Tuesday, August 26, 2014

My Two Precious Gems

Two days ago, I posted a photo of my kids waiting in line at the Yishun MRT Passenger Service Counter. They were there to return an ATM card they had found.

The first thing my son said when he found the ATM card was, “We have got to return this!” … and so they did. Both my gems waited patiently and proudly in line and gave it to the officer behind the counter who in return gave them a thumbs up. And the next thing that came out of my 7-year-old son’s mouth was, “It sure does feel great to do the right thing.”

… Anyway, that FB post have received more than 70 likes and 2 of the likes came from two Singapore ministers, Viviam Balakrishnan and Teo Chee Hean. I've also received very lovely compliments.

Some of the compliments were, “Excellent Parenting”, “You have done good”, “good upbringing”, etc.

It has made me feel so proud as a parent so hear these wonderful compliments. But most of all, I am so proud of both my children for who they are and for the perfect adults they will one day grow in to.

Raising decent, caring, and responsible children is the most complex and challenging job in every parent’s life and an increasingly difficult one in today’s society. I honestly don’t want to steal the credit for the little wonderful people my kids are because if you asked me, I couldn't tell you what I did right when it comes to them being so compassionate. We are not the kind of parents who would keep harping about how our kids need to be kind, blah blablah….  But it’s in our nature and I suppose our kids sees it.

I was the same way as a child. I remember I would take my own money to give it to a beggar outside of Katong Shopping Center whenever I passed him. I would save 20 cents every day from my pocket money because I knew come Friday, my grandfather would get me from school and I would spend the weekend at their house…so by Friday, I would have $1 and it would be enough to buy my grandpa a bottle of ice-cream soda which was his favourite. 

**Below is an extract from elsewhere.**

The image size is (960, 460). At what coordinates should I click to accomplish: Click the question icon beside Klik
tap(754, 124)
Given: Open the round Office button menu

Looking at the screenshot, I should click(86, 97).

But if I recall, it is not something that was taught to me. It was something I saw happening in my family and it was from there that I naturally followed.

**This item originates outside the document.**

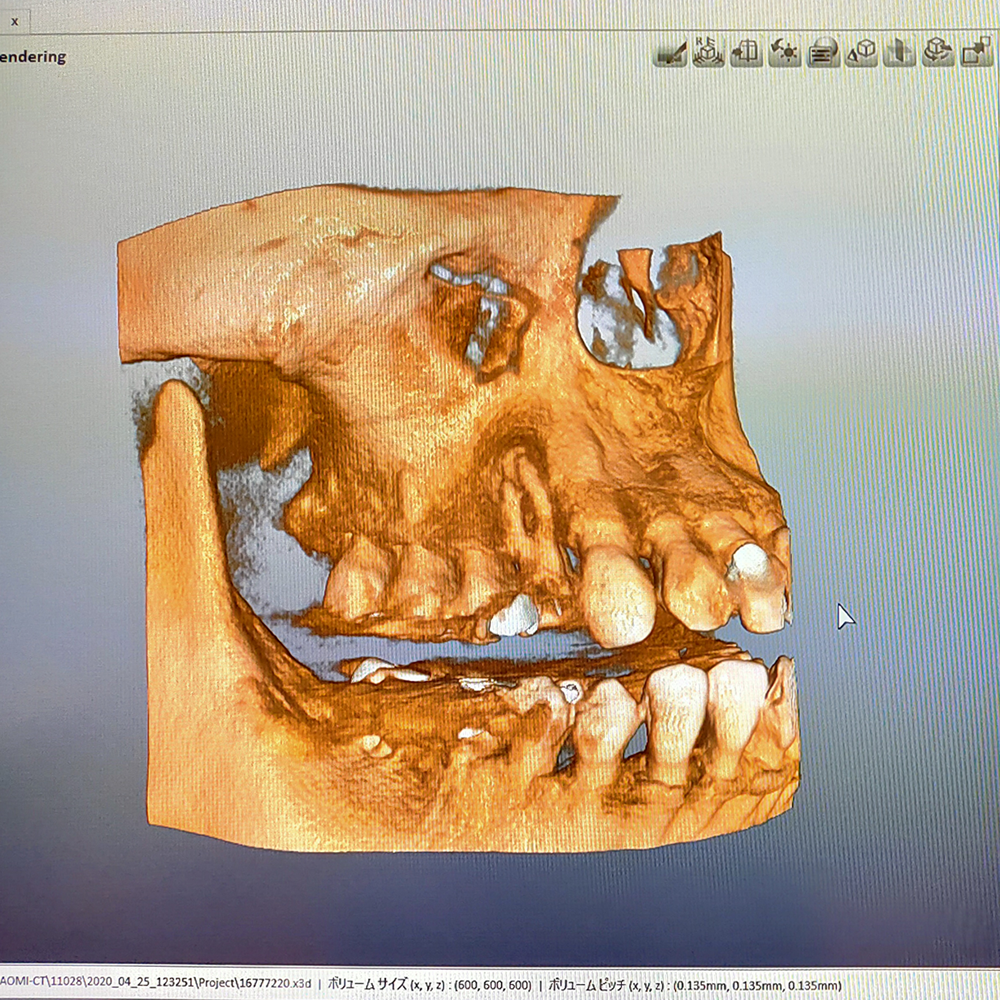Click the bright white upper molar crown
1000x1000 pixels.
[515, 616]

My kids do the same thing today. They would buy tissues from the old folks who sells them at hawker centres, they are very much involved in charity performances when the opportunity is there. Every December, we will clear out their toys and give it to the Salvation Army….

I suppose that being a parent means that you are responsible for laying the foundation of your children’s future. Without that foundation, they will have nothing to build on. We are solely responsible for the education of our child’s early years as this is when they will absorb the most information and habits.

The early years is when our children develop their personalities…how they will treat and respond to other people. So I suppose that’s where my husband and I unknowingly excelled in. Haha….  But then again, that’s the kind of people we are. We are kind and whenever we can afford, we give to charity and our kids watch us do it.

We are not perfect parents but we try. I don’t want my children to just be good as in well behaved but I want them to be well rounded, comfortable in making good decisions and confident in being an achiever in life. Because this will make all the difference as they get older. It’s the beginning years when we want to lay the ground work, for the rest of their lives. How we treat them is how they will treat us when we are 80 years old.

I hope I will have enough time to instill respect, responsibility, and accountability in them.

I love watching my children grow up right before my eyes but wish they would stay small forever. They are my heart and soul, my “best thing that ever happened to me”, the source of many laughs and a few tears.

Parenting to me is NOT all about the trips to the park, playing games and having fun…it is about teaching your children values, morals and responsibility. The greatest gift you can give your children are the roots of responsibility and the wings of independence.

In my life, I have received lots of compliments but the best compliment ever? When someone compliments my children.

“Don’t raise your kids to have more than you had. Raise them to be more than you were.”